Sepsis and septic shock are associated with high mortality rates and the majority of sepsis patients die due to complications of multiple organ failure (MOF). The cyclic GMP (cGMP) producing enzyme soluble guanylate cyclase (sGC) is crucially involved in the regulation of (micro)vascular homeostasis, cardiac function and, consequently, organ function. However, it can become inactivated when exposed to reactive oxygen species (ROS). The resulting heme-free sGC can be reactivated by the heme- and nitric oxide (NO)-independent sGC activator BAY 58-2667 (Cinaciguat).

We report that late (+8h) post-treatment with BAY 58-2667 in a mouse model can protect against lethal endotoxic shock. Protection was associated with reduced hypothermia, circulating IL-6 levels, cardiomyocyte apoptosis, and mortality.

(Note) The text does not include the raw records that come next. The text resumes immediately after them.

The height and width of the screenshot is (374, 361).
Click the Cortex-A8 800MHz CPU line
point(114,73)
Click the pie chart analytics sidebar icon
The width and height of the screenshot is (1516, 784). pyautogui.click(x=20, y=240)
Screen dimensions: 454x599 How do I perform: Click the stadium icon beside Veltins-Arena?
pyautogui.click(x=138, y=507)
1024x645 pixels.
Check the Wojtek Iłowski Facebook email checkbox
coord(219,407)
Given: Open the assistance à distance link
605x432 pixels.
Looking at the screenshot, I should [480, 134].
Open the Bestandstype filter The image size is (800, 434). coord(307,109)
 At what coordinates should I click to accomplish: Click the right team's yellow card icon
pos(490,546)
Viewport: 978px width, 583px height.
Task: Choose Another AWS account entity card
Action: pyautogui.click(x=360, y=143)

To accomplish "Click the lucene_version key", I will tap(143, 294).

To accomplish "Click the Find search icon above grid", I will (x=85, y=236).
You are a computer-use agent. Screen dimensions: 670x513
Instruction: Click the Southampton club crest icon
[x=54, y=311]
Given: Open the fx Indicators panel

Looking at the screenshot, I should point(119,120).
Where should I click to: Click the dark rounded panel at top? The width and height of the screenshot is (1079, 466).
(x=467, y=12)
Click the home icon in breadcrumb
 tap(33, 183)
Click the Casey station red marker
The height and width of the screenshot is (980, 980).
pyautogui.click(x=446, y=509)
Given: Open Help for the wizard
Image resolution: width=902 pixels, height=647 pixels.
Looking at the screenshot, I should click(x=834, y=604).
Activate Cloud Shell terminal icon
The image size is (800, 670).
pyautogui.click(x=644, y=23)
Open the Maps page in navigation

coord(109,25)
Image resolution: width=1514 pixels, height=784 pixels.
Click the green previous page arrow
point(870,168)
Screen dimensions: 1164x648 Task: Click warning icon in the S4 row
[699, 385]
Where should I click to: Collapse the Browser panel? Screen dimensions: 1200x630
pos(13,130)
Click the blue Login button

In contrast to the beneficial effect of BAY 58-2667, the sGC stimulator BAY 41-2272 and the phosphodiesterase 5 inhibitor Sildenafil did not have any beneficial effect on survival, emphasizing the importance of the selectivity of BAY 58-2667 for diseased vessels and tissues. Hemodynamic parameters (blood pressure and heart rate) were decreased, and linear and nonlinear indices of blood pressure variability, reflective for (un)coupling of the communication between the autonomic nervous system and the heart, were improved after late protective treatment with BAY 58-2667.

In conclusion, our results demonstrate the pivotal role of the NO/sGC axis in endotoxic shock. Stabilization of sGC function with BAY 58-2667 can prevent mortality when given in the correct treatment window, which probably depends on the dynamics of the heme-free sGC pool, in turn influenced by oxidative stress. We speculate that, considering the central role of sGC signaling in many pathways required for maintenance of (micro)circulatory homeostasis, BAY 58-2667 supports organ function by recoupling inter-organ communication pathways.

Author notes

Affiliations

1. Department for Molecular Biomedical Research, VIB, Ghent, Belgium

   • Benjamin Vandendriessche
   • , Elke Rogge
   • , Vera Goossens
   • , Peter Vandenabeele
   • , Peter Brouckaert
   •  & Anje Cauwels

2. Department of Biomedical Molecular Biology, Ghent University, Ghent, Belgium

   • Benjamin Vandendriessche
   • , Elke Rogge
   • , Vera Goossens
   • , Peter Vandenabeele
   • , Peter Brouckaert
   •  & Anje Cauwels

3. Institute of Cardiovascular Research, Bayer HealthCare, Wuppertal, Germany

   • Johannes-Peter Stasch

Corresponding author

Correspondence to Benjamin Vandendriessche.

Peter Brouckaert and Anje Cauwels contributed equally to this work.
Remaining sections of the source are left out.